Now aware that something was happening before she understood what, her pulse quickened, then slowed again to a thud. Raindrops slowed, hung still in the air, then hurtled again toward the ground, each one at a different speed. Clouds tore across the sky, cleared, then rebuilt themselves into great black walls, all in seconds — behind them the sky inverting its normal uniform brilliant blue. Streaks of indigo and black split from horizon to horizon, revealing stars that were not the stars Storm knew.
She raised a hand and saw raindrops falling on her skin — and others passing straight through her hand as if they weren't there. All around her plants grew, bloomed, and died, all in an instant. Trees split the skies, growing two hundred feet high and toppling, becoming soil again before their falling trunks even hit the ground. The air was thick with flowers, and insects moving through a million generations before her eyes as she drew a single breath.

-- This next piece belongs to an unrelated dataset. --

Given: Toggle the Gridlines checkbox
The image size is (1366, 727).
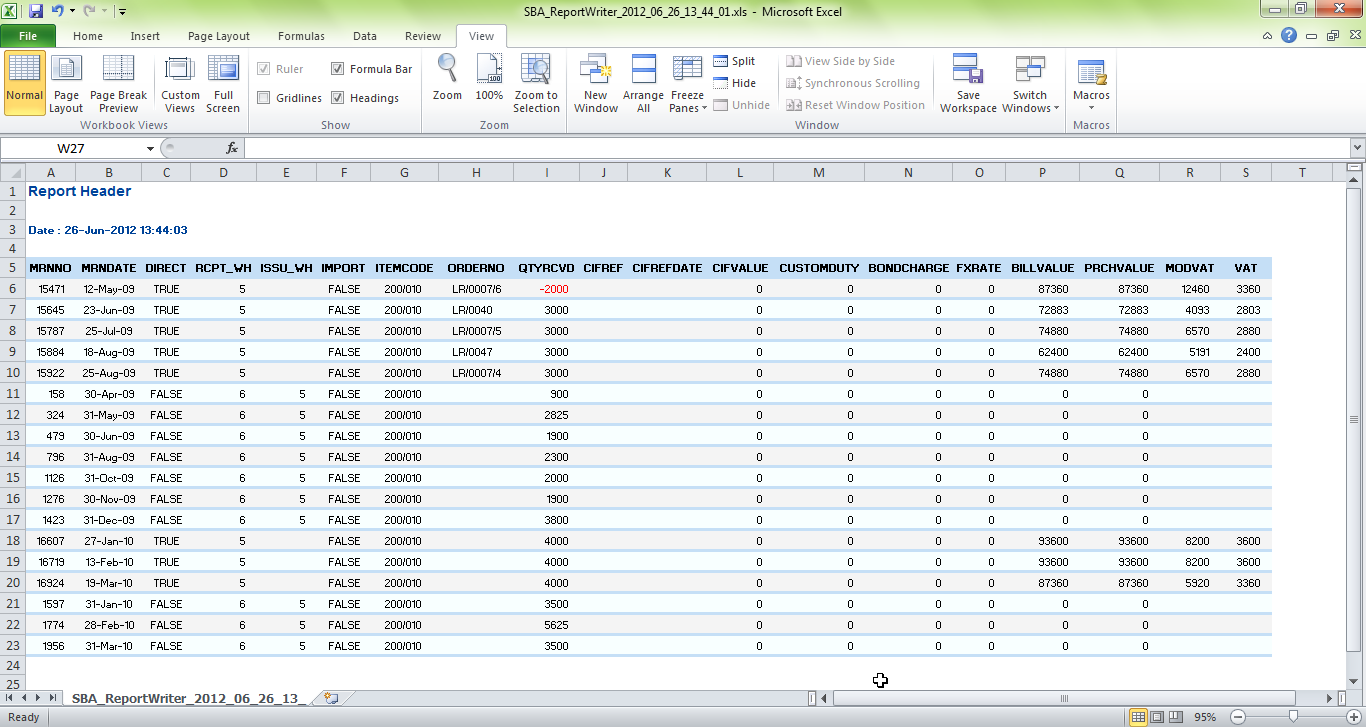Looking at the screenshot, I should pos(264,98).
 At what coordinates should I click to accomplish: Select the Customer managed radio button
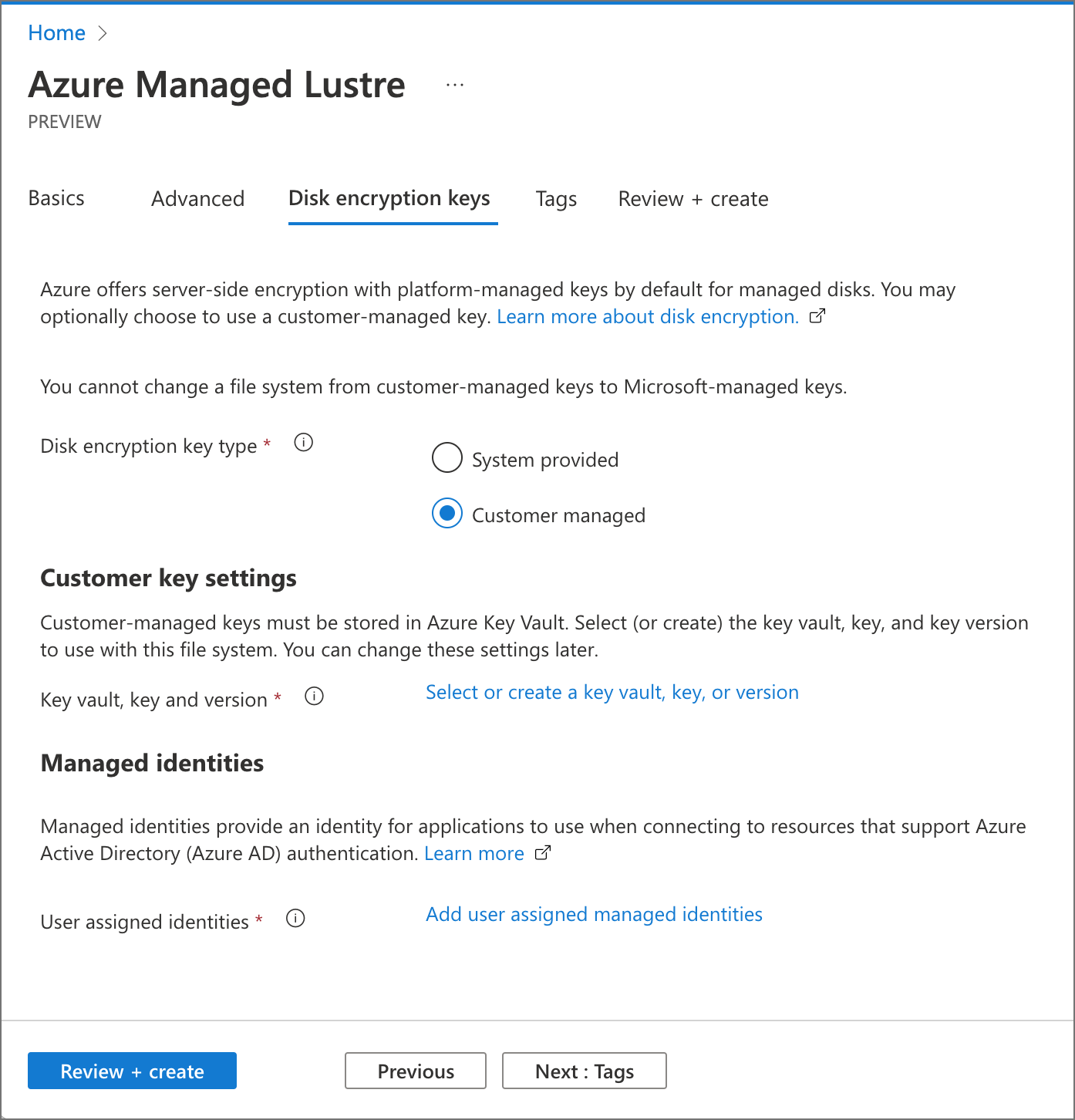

Arakko and Krakoa both appeared before her, partly as if they were superimposed on each other. Then Ororo realized she was seeing it wrong; the two islands were colliding, molding into one another as the overlapping timelines tore away all boundaries of sense. The Red Keep and the Tower of Broken Will overlapped, merged, hybridized, and became something new that Storm couldn't quite focus on before it was all swept away in the next spasm of the time disruption. Krakoa's bays and Arakko's coral swirled into new configurations. Krakoa's quarry and the Circle Perilous of Arakko blended into each other before finally breaking free, but now the quarry contained Arakkan combatants and the Circle Perilous bewildered mutants of Krakoa. The forests of both islands overgrew each other and separated again, each featuring new species and unknown hybrids. The harder the wind blew, the faster the transformations, and now Storm saw tiny slivers of some new material appearing in the tempest, sleeting down to the island's surface and shores. The particles stung when they hit her skin — a pain that wasn't entirely physical. It was as if they were injuring her ability to locate herself in space and time. She reeled momentarily, then got her bearings again
The particles rained down over the islands, driving both into a frenzy. Arakko and Krakoa briefly fought each other, bitter as only siblings can be. Storm, standing on their soil with one foot in each world, knew she would be subsumed and destroyed if she did not do something. And as deformed time tore through her being again, rippling her mind the way wind would ripple her hair, she realized what she could do.
This was a storm across all of time.
And if it was a storm, she could control it.
Storm's power over weather was instinctive and had been since she was a girl. This was new and would not be guided by instinct but by her conscious mind — which was under constant distraction by the onslaught of particles. They ruined her concentration, and kept her from grounding herself in the here and now, which was necessary if she was to bring her powers to bear on this tumult.
And she was not the only one suffering from the particles. The islands, brutally crushed into each other's reality, wailed in pain and fear, both a sound like a hurricane wind and a psychic scream that rang in Storm's mind. This spurred her into action. She may have been the Regent of Arakko, but she still had responsibilities to Krakoa as well.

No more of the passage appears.